Sunday, August 01, 2010

Prayers

My sweet sister Dawn felt compelled to organized a family and friends fast for me today. I love you Dawn! I'm SUCH a whiner--I'm sure I've left everyone with the impression that I'm a complete wreck as well as a mess. Truth: I'm a little scared to begin new chemotherapy tomorrow. There were some rough patches with old chemo and I don't have the luxury of being on "sick bank" now, with time to suffer with a little dignity, or time to recover sufficiently. I'm faced with another truth: I actually have anxiety on some level that I can't control.

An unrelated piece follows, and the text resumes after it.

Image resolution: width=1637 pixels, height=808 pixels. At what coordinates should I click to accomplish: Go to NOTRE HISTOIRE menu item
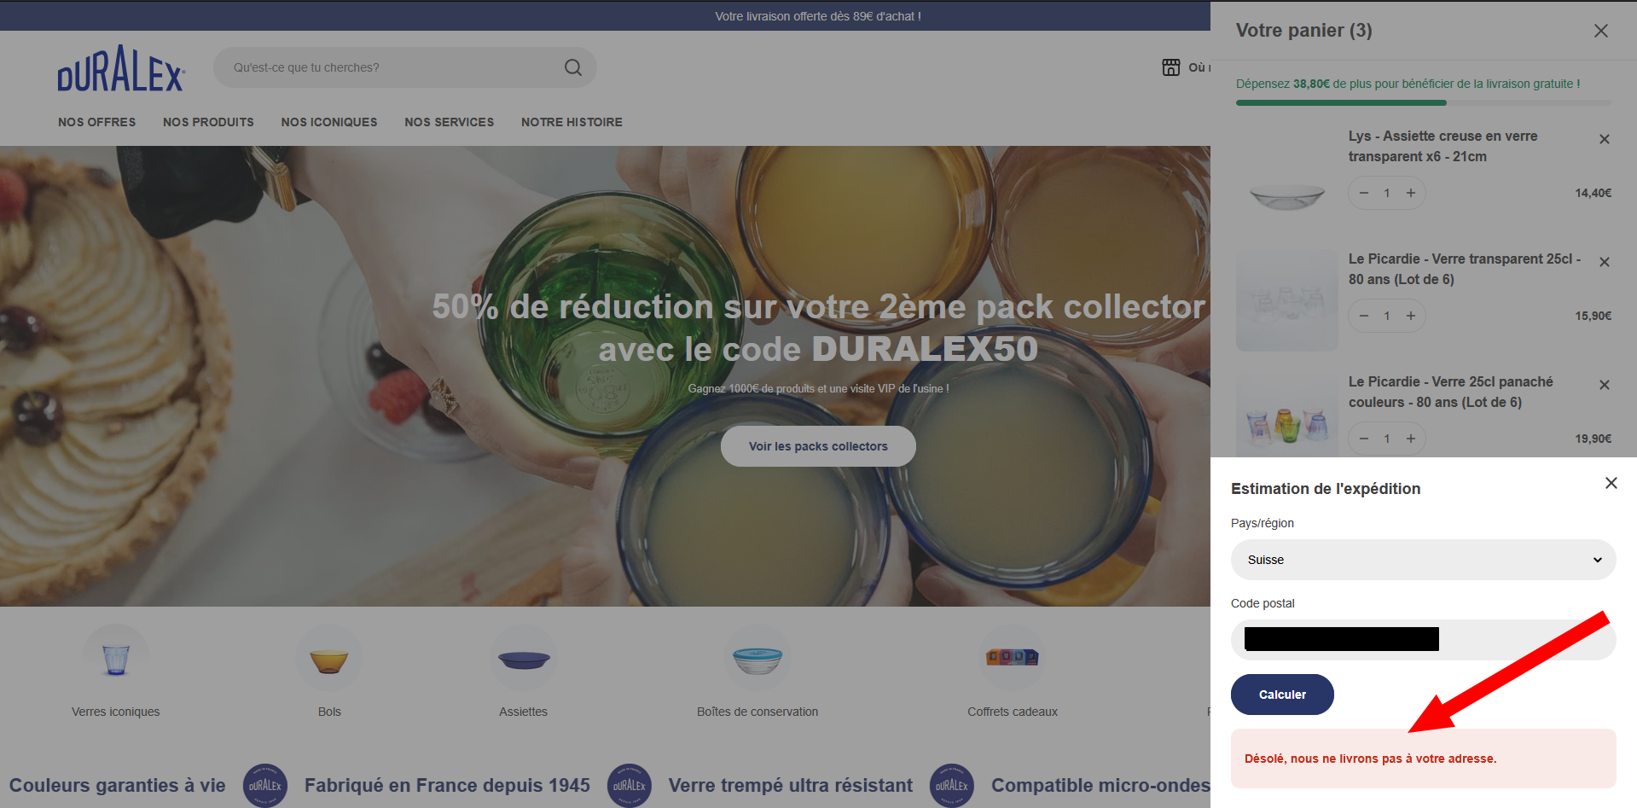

This makes me do crazy things like black out, hyperventilate, vomit..."I'm so degraditated!" (Amy March) I want to recover from cancer. I'm willing to keep trying. I hope to be able to control myself, but it CAN be overwhelming. So thank you, everyone fasting and praying for me today. I'm very grateful for our faithful trust in a Heavenly Father who knows why each experience has to be. I'm usually bad at humble, but I hope He can see me now.

1 comment:

mintifresh said...

Oh man! I wish I knew about this, I would have joined it! My 'fast' was mostly a 'going hungry' day. What a waste when I could have done it for you!

You are in our prayers and I know you can beat this! You are one strong beautiful lady!